Saved data entries
* * *

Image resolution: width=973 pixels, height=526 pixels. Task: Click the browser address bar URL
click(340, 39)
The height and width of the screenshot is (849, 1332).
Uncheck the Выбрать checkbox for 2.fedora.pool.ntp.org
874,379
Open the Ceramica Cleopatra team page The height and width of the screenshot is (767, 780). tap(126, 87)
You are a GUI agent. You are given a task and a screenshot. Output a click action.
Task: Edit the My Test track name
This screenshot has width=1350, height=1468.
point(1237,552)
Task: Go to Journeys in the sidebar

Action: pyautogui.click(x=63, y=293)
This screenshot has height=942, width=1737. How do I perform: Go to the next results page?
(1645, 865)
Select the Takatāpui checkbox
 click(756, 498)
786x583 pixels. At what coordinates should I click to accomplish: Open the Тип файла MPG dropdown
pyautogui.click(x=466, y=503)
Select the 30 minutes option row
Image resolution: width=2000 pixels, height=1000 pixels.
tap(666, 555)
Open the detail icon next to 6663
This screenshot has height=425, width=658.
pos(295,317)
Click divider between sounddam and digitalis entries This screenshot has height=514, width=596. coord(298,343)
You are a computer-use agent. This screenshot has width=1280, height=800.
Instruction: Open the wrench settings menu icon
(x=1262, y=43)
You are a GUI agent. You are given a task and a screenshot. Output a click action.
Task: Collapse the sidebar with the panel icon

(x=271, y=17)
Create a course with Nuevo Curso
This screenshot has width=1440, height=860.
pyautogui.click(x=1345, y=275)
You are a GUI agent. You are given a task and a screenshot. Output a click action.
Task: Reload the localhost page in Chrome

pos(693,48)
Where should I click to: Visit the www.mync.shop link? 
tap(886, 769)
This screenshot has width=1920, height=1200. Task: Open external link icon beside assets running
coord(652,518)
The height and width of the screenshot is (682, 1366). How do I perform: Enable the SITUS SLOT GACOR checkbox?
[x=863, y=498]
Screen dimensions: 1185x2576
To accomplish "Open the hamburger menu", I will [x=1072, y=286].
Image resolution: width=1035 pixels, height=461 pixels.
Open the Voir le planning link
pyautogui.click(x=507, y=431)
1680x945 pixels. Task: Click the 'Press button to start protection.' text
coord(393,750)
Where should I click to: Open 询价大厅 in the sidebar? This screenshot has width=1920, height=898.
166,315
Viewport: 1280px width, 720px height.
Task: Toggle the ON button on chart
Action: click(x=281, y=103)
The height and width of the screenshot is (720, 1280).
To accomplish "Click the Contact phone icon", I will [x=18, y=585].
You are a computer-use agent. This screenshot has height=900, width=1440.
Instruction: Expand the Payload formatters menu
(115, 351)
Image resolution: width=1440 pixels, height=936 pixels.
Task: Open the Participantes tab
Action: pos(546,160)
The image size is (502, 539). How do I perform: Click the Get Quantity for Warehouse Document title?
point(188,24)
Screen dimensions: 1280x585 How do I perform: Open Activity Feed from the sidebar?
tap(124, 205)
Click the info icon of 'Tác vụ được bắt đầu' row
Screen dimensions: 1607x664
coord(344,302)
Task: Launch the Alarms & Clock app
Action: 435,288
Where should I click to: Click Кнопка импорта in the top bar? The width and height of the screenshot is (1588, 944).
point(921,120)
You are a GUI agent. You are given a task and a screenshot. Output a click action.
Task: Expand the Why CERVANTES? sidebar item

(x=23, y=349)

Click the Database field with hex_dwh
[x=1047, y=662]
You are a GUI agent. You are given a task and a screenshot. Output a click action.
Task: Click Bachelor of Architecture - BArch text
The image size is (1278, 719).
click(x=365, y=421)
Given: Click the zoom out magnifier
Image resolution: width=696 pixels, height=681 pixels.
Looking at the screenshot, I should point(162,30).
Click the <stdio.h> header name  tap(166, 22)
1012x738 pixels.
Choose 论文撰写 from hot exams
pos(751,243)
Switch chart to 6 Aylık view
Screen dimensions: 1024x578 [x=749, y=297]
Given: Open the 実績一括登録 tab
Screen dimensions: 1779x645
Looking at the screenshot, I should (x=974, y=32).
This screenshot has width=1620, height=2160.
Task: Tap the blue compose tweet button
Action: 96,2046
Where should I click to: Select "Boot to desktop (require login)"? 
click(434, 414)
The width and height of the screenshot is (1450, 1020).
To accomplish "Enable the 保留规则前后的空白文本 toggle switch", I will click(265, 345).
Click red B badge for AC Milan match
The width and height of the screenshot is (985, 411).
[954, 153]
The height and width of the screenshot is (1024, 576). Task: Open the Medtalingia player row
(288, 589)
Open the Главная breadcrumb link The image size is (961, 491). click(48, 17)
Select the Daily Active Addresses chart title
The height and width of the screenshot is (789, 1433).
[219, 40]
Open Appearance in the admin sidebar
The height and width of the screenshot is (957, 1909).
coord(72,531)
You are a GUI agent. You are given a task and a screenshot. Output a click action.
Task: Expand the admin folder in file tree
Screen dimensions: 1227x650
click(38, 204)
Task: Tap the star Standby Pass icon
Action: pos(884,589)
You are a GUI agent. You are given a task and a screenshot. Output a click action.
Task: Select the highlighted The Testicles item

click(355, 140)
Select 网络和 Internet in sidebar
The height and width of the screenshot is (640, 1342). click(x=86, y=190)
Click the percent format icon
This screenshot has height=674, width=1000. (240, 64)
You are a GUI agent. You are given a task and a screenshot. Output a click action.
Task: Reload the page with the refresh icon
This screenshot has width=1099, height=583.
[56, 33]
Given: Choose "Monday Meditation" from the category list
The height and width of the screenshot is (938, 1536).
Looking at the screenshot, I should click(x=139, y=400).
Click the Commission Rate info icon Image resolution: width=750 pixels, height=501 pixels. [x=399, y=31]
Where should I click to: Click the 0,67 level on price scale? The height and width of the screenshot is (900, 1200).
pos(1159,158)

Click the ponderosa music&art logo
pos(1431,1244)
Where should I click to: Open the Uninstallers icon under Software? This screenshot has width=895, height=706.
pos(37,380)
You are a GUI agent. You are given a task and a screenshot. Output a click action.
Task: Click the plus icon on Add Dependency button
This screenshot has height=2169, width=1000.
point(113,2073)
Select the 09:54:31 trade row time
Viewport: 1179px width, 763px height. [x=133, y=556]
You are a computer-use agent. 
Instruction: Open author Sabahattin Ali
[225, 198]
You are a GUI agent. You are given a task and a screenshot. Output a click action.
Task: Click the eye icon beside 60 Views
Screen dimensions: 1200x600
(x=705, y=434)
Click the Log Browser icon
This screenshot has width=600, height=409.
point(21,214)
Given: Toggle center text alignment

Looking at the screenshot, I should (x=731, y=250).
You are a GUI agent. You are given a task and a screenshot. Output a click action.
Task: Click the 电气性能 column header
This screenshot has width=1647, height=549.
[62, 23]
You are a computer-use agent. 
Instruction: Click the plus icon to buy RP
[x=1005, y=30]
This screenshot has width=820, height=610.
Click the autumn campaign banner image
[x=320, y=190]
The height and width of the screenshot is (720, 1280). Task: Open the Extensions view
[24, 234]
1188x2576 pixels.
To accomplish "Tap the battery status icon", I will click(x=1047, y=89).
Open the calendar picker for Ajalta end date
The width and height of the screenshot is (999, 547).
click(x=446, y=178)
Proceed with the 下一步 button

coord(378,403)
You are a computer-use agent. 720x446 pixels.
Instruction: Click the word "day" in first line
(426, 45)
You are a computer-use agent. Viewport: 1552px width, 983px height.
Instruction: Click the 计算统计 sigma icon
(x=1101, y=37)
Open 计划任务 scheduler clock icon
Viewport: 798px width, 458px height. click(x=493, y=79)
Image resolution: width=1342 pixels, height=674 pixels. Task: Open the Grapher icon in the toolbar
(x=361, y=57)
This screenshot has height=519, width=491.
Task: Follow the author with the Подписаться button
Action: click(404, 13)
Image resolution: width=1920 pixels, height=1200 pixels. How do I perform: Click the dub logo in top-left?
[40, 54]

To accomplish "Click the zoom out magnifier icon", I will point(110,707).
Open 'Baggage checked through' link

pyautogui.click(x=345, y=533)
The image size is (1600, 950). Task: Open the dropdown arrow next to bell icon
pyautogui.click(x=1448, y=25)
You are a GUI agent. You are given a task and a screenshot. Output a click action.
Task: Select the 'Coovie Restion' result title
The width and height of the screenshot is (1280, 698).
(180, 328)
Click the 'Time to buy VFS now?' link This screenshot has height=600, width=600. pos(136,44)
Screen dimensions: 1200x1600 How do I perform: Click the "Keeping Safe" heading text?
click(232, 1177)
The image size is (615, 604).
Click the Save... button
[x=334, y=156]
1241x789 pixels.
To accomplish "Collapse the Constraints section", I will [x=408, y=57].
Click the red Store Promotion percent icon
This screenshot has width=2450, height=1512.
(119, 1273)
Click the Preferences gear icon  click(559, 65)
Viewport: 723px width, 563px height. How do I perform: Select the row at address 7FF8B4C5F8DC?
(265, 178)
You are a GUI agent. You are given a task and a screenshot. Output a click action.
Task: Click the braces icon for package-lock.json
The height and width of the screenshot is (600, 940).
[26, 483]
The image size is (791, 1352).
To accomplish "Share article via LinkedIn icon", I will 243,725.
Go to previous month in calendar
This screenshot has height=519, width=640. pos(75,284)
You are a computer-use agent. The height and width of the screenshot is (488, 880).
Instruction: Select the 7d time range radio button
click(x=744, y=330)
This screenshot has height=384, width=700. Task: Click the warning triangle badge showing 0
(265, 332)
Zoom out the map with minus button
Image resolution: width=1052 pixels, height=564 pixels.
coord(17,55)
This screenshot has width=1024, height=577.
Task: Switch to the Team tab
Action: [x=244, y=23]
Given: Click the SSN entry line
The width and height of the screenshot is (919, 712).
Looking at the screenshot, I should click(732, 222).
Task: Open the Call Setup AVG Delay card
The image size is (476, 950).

* * *

WHAT YOU HAVE TO DO:
Could you find each line in the entries that contains the string "info" and copy it?

RESULT:
Click the info icon of 'Tác vụ được bắt đầu' row
Click the Commission Rate info icon Image resolution: width=750 pixels, height=501 pixels. [x=399, y=31]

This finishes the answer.